I have applied the patch, please verify and close this issue.

> iPOJO should allow configuration and service properties to be bound via 
> setter/getter methods, not just via direct fields
> -------------------------------------------------------------------------------------------------------------------------
>
>                 Key: FELIX-227
>                 URL: https://issues.apache.org/jira/browse/FELIX-227
>             Project: Felix
>          Issue Type: Improvement
>          Components: iPOJO
>         Environment: Not relevant.
>            Reporter: Steven E. Harris
>         Assigned To: Richard S. Hall
>         Attachments: patch_method_core.patch, patch_method_plugin.patch
>
>
> iPOJO's binding of configuration properties and service properties directly 
> to component fields causes a few difficult situations that could be eased by 
> optionally binding the reading and writing to getter and setter methods 
> instead.
> First, consider a component class with invariants that span multiple fields. 
> iPOJO can change the value of a field without the owning class knowing, 
> depriving it the chance to update dependent fields that participate in the 
> invariant.

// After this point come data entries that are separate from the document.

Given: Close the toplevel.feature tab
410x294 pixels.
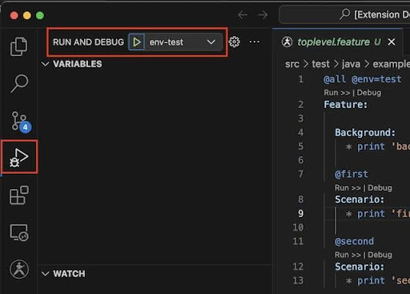Looking at the screenshot, I should [x=392, y=42].
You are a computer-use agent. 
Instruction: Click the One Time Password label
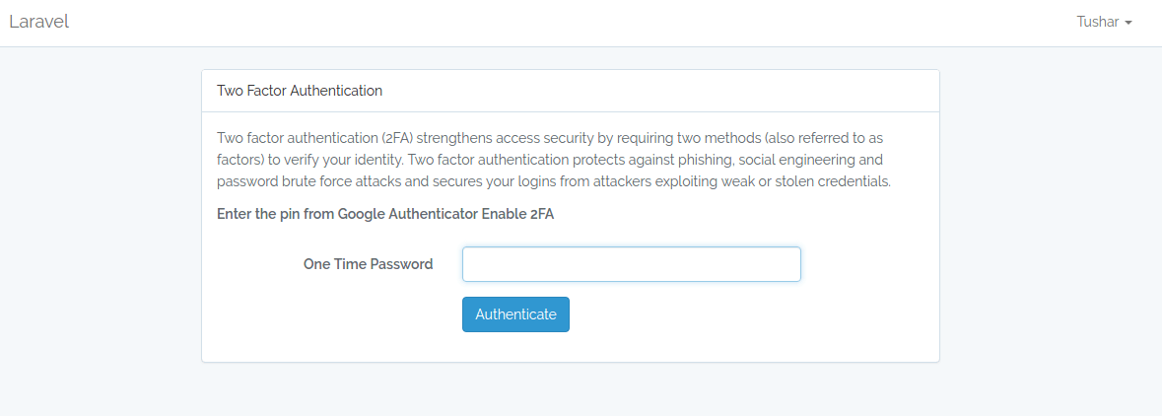click(x=368, y=264)
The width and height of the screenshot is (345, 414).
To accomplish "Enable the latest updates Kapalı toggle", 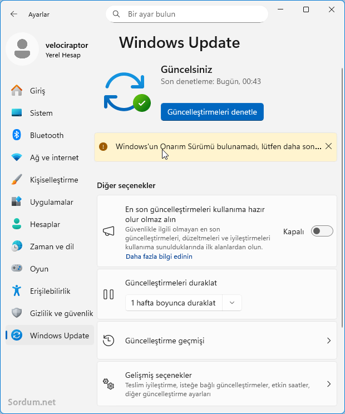I will [322, 231].
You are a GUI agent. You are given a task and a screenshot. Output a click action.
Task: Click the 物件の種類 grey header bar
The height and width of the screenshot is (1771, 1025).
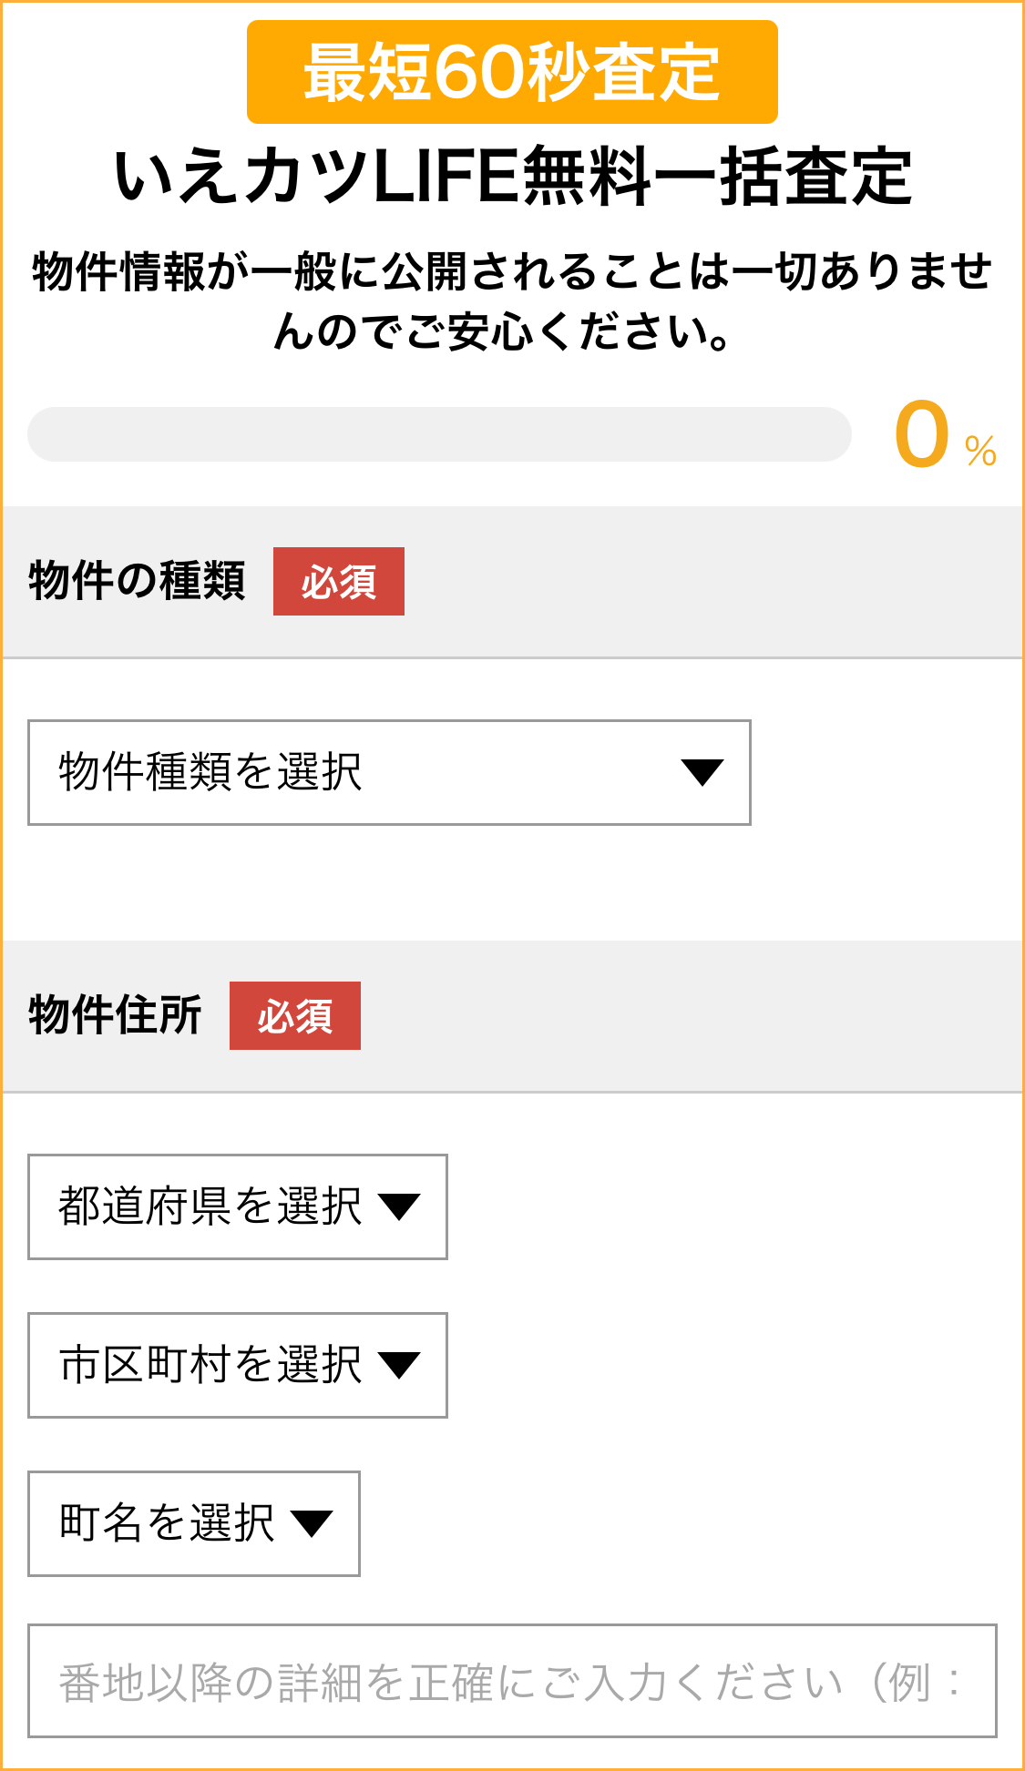coord(711,582)
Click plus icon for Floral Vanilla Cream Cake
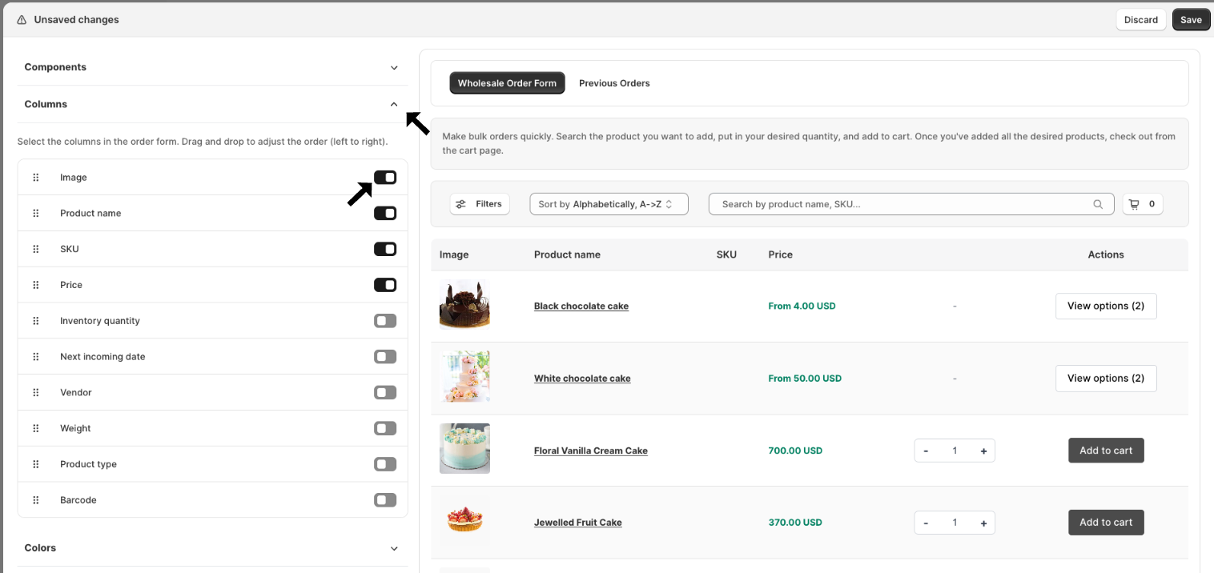This screenshot has width=1214, height=573. 983,451
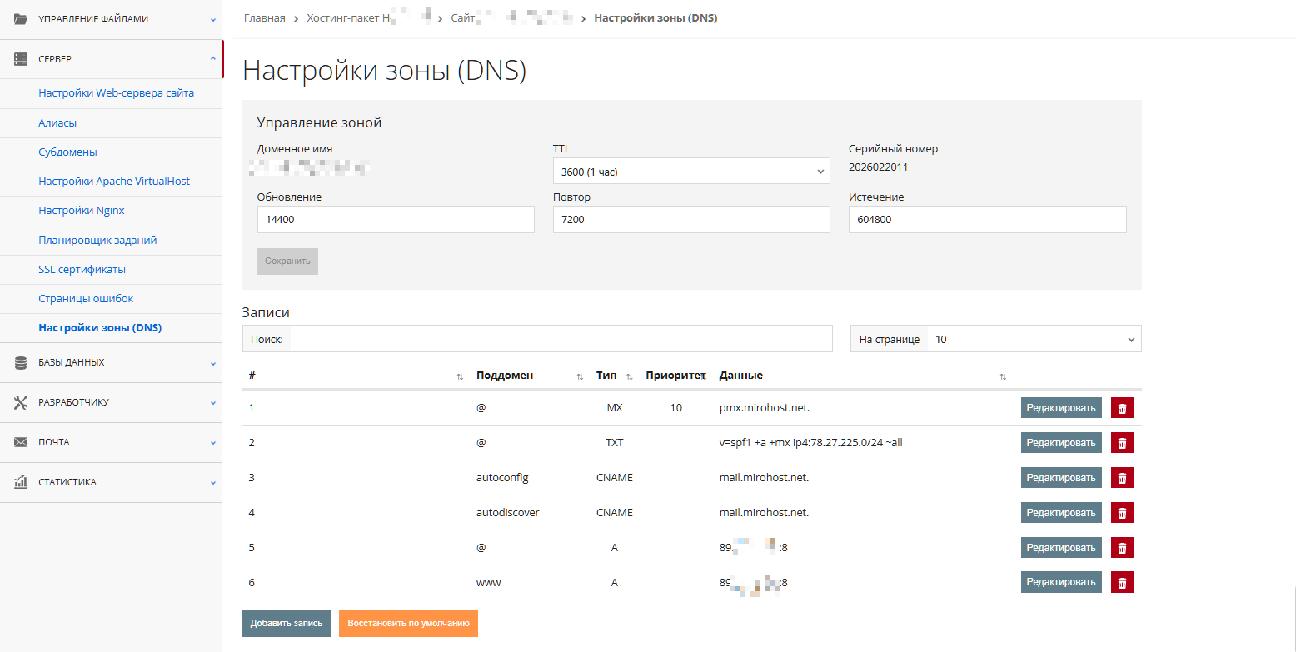Click the СТАТИСТИКА chart icon

click(22, 481)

Examples include recalculating and caching an expensive result 
> whenever some input field changes, or validating a changed value and updating 
> other fields in response.
> Second, at present iPOJO sets the value of bound fields before the component 
> class constructor runs. If the constructor attempts to initialize some 
> fields, it may be inadvertantly overwriting the initial values supplied by 
> iPOJO. Writing the constructor to deliberately ignore values that might be 
> bound by iPOJO flies in the face of the very name of the project: a POJO 
> isn't supposed to know that it's being silently manipulated like this, and 
> hence a POJO should be written in standard form: Initialize variables to sane 
> defaults, including constructor parameters, expecting them to be overwritten 
> later.
> Take for example a class that has two fields, one of which is bound to a 
> configuration property:
> public class Example {
>   private String bound;
>   private String dependent;
>   public Example() {
>     bound = null;
>     dependent = "empty";
>   }
>   public void setBound(String s) {
>     bound = s;
>     dependent = null == s || 0 == s.length() ? "empty" : "full";
>   }
>   public String getDependent() {
>     return dependent;
>   }
> }
> If written in this manner, the constructor mistakenly overwrites the initial 
> iPOJO-provided value for "bound" by initializing it to null. But to resist 
> initializing "bound' is also dangerous; how would one reading this code have 
> any idea that "bound" might get set to a different value before the 
> constructor runs, or while the instance is live?
> Also, consider that if "bound' changes silently once the instance is live, 
> "dependent" will fall out of step, as the invariant maintained in setBound() 
> can be violated.
> If iPOJO would allow property binding to optionally work by way of getter and 
> setter methods, one and a half of these problems could be avoided. The 
> missing half relates to construction. If we ask iPOJO to defer setting the 
> "initial values" until the constructor completes, we may have to defer some 
> initialization that would use the values not yet available.
> Trying to write a POJO class that gets manipulated on the sly by iPOJO is 
> proving to be more tricky than just writing some of the ManagedServiceFactory 
> code myself, as I'm forced to adjust my would-be POJO service class to deal 
> with these weird initialization and invariant maintenance problems normally 
> solved by member variable encapsulation. Perhaps we should look at Spring's 
> example that better acknowledges not just the technical possibilities, but 
> the logical difficulties in iPOJO's kind of silent injection and manipulation.